### EXERCISE:
The reply should contain all of the data below, word for word.

··· GIVEN DATA

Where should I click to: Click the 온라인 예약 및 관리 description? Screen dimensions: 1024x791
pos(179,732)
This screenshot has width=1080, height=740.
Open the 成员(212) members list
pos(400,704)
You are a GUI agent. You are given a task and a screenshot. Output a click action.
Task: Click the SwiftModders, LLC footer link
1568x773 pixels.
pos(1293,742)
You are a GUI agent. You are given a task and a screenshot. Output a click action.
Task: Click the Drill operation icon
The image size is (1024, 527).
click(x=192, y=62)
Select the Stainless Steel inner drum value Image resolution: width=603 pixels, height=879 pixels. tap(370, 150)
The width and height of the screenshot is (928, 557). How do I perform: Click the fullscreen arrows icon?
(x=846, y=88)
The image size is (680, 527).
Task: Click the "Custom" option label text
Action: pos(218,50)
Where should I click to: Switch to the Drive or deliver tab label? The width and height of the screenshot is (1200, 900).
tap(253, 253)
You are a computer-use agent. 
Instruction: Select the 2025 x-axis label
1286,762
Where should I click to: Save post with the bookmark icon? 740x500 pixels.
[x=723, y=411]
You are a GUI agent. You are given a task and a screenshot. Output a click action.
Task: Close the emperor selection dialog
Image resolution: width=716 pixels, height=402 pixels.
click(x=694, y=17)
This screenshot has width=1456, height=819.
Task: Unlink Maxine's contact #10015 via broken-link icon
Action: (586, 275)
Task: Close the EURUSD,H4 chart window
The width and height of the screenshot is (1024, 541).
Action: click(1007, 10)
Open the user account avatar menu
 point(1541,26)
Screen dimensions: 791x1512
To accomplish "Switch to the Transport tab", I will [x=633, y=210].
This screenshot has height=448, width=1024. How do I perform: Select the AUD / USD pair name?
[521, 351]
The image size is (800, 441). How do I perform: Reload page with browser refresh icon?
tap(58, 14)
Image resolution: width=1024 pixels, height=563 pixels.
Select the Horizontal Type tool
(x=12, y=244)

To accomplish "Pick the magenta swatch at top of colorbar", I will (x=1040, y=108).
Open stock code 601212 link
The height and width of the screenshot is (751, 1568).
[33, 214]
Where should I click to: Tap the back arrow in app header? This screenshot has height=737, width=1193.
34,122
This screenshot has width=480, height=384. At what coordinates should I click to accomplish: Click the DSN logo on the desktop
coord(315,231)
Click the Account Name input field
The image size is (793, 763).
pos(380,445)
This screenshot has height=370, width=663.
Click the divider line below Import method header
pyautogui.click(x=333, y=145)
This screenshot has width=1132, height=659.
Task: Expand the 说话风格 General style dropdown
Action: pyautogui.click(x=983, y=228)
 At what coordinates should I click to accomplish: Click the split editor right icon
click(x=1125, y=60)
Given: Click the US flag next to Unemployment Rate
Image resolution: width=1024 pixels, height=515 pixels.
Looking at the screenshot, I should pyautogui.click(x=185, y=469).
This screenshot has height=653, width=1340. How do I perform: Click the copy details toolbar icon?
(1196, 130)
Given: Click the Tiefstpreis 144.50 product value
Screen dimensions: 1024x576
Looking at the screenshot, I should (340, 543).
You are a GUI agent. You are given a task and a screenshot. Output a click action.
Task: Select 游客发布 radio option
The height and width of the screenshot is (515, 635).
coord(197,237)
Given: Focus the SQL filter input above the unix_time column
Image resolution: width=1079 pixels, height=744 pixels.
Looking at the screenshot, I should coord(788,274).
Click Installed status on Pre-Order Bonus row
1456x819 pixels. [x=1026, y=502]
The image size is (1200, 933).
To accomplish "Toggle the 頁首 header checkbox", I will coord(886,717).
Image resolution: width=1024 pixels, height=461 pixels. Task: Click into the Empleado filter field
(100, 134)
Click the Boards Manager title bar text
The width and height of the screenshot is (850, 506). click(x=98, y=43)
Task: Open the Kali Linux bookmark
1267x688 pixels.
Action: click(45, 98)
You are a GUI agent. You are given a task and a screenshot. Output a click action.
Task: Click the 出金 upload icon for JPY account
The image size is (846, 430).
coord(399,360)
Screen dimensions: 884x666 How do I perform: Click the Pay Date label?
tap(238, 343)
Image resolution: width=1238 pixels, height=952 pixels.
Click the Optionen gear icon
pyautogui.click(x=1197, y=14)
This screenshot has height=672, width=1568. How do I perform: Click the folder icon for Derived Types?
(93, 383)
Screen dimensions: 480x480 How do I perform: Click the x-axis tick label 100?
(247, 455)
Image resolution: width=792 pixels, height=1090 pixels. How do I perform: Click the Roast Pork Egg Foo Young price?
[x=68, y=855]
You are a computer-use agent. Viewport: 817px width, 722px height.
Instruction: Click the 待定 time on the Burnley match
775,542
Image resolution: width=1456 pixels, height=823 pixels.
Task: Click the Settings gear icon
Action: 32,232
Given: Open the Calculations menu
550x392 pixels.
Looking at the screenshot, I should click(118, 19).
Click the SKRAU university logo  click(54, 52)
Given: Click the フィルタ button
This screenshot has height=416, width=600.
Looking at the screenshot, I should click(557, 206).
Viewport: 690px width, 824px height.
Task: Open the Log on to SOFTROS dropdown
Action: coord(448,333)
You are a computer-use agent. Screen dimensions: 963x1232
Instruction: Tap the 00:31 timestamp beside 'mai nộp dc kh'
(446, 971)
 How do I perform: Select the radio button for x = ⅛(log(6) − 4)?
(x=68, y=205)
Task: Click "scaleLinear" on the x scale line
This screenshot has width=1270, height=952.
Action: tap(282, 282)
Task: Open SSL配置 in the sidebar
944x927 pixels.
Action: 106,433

······

### EXERCISE SOLUTION:
Where should I click to: Click the 온라인 예약 및 관리 description? Screen dimensions: 1024x791
pos(179,732)
This screenshot has width=1080, height=740.
Open the 成员(212) members list
pos(400,704)
You are a GUI agent. You are given a task and a screenshot. Output a click action.
Task: Click the SwiftModders, LLC footer link
1568x773 pixels.
pos(1293,742)
You are a GUI agent. You are given a task and a screenshot. Output a click action.
Task: Click the Drill operation icon
The image size is (1024, 527).
click(x=192, y=62)
Select the Stainless Steel inner drum value Image resolution: width=603 pixels, height=879 pixels. tap(370, 150)
The width and height of the screenshot is (928, 557). How do I perform: Click the fullscreen arrows icon?
(x=846, y=88)
The image size is (680, 527).
Task: Click the "Custom" option label text
Action: pos(218,50)
Where should I click to: Switch to the Drive or deliver tab label? The width and height of the screenshot is (1200, 900).
tap(253, 253)
You are a computer-use agent. 
Instruction: Select the 2025 x-axis label
1286,762
Where should I click to: Save post with the bookmark icon? 740x500 pixels.
[x=723, y=411]
You are a GUI agent. You are given a task and a screenshot. Output a click action.
Task: Close the emperor selection dialog
Image resolution: width=716 pixels, height=402 pixels.
click(x=694, y=17)
This screenshot has width=1456, height=819.
Task: Unlink Maxine's contact #10015 via broken-link icon
Action: (586, 275)
Task: Close the EURUSD,H4 chart window
The width and height of the screenshot is (1024, 541).
Action: click(1007, 10)
Open the user account avatar menu
 point(1541,26)
Screen dimensions: 791x1512
To accomplish "Switch to the Transport tab", I will [x=633, y=210].
This screenshot has height=448, width=1024. How do I perform: Select the AUD / USD pair name?
[521, 351]
The image size is (800, 441). How do I perform: Reload page with browser refresh icon?
tap(58, 14)
Image resolution: width=1024 pixels, height=563 pixels.
Select the Horizontal Type tool
(x=12, y=244)

To accomplish "Pick the magenta swatch at top of colorbar", I will (x=1040, y=108).
Open stock code 601212 link
The height and width of the screenshot is (751, 1568).
[33, 214]
Where should I click to: Tap the back arrow in app header? This screenshot has height=737, width=1193.
34,122
This screenshot has width=480, height=384. At what coordinates should I click to accomplish: Click the DSN logo on the desktop
coord(315,231)
Click the Account Name input field
The image size is (793, 763).
pos(380,445)
This screenshot has height=370, width=663.
Click the divider line below Import method header
pyautogui.click(x=333, y=145)
This screenshot has width=1132, height=659.
Task: Expand the 说话风格 General style dropdown
Action: pyautogui.click(x=983, y=228)
 At what coordinates should I click to accomplish: Click the split editor right icon
click(x=1125, y=60)
Given: Click the US flag next to Unemployment Rate
Image resolution: width=1024 pixels, height=515 pixels.
Looking at the screenshot, I should pyautogui.click(x=185, y=469).
This screenshot has height=653, width=1340. How do I perform: Click the copy details toolbar icon?
(1196, 130)
Given: Click the Tiefstpreis 144.50 product value
Screen dimensions: 1024x576
Looking at the screenshot, I should (340, 543).
You are a GUI agent. You are given a task and a screenshot. Output a click action.
Task: Select 游客发布 radio option
The height and width of the screenshot is (515, 635).
coord(197,237)
Given: Focus the SQL filter input above the unix_time column
Image resolution: width=1079 pixels, height=744 pixels.
Looking at the screenshot, I should coord(788,274).
Click Installed status on Pre-Order Bonus row
1456x819 pixels. [x=1026, y=502]
The image size is (1200, 933).
To accomplish "Toggle the 頁首 header checkbox", I will coord(886,717).
Image resolution: width=1024 pixels, height=461 pixels. Task: Click into the Empleado filter field
(100, 134)
Click the Boards Manager title bar text
The width and height of the screenshot is (850, 506). click(x=98, y=43)
Task: Open the Kali Linux bookmark
1267x688 pixels.
Action: click(45, 98)
You are a GUI agent. You are given a task and a screenshot. Output a click action.
Task: Click the 出金 upload icon for JPY account
The image size is (846, 430).
coord(399,360)
Screen dimensions: 884x666 How do I perform: Click the Pay Date label?
tap(238, 343)
Image resolution: width=1238 pixels, height=952 pixels.
Click the Optionen gear icon
pyautogui.click(x=1197, y=14)
This screenshot has height=672, width=1568. How do I perform: Click the folder icon for Derived Types?
(93, 383)
Screen dimensions: 480x480 How do I perform: Click the x-axis tick label 100?
(247, 455)
Image resolution: width=792 pixels, height=1090 pixels. How do I perform: Click the Roast Pork Egg Foo Young price?
[x=68, y=855]
You are a computer-use agent. Viewport: 817px width, 722px height.
Instruction: Click the 待定 time on the Burnley match
775,542
Image resolution: width=1456 pixels, height=823 pixels.
Task: Click the Settings gear icon
Action: 32,232
Given: Open the Calculations menu
550x392 pixels.
Looking at the screenshot, I should click(118, 19).
Click the SKRAU university logo  click(54, 52)
Given: Click the フィルタ button
This screenshot has height=416, width=600.
Looking at the screenshot, I should click(557, 206).
Viewport: 690px width, 824px height.
Task: Open the Log on to SOFTROS dropdown
Action: coord(448,333)
You are a computer-use agent. Screen dimensions: 963x1232
Instruction: Tap the 00:31 timestamp beside 'mai nộp dc kh'
(446, 971)
 How do I perform: Select the radio button for x = ⅛(log(6) − 4)?
(x=68, y=205)
Task: Click "scaleLinear" on the x scale line
This screenshot has width=1270, height=952.
Action: tap(282, 282)
Task: Open SSL配置 in the sidebar
944x927 pixels.
Action: 106,433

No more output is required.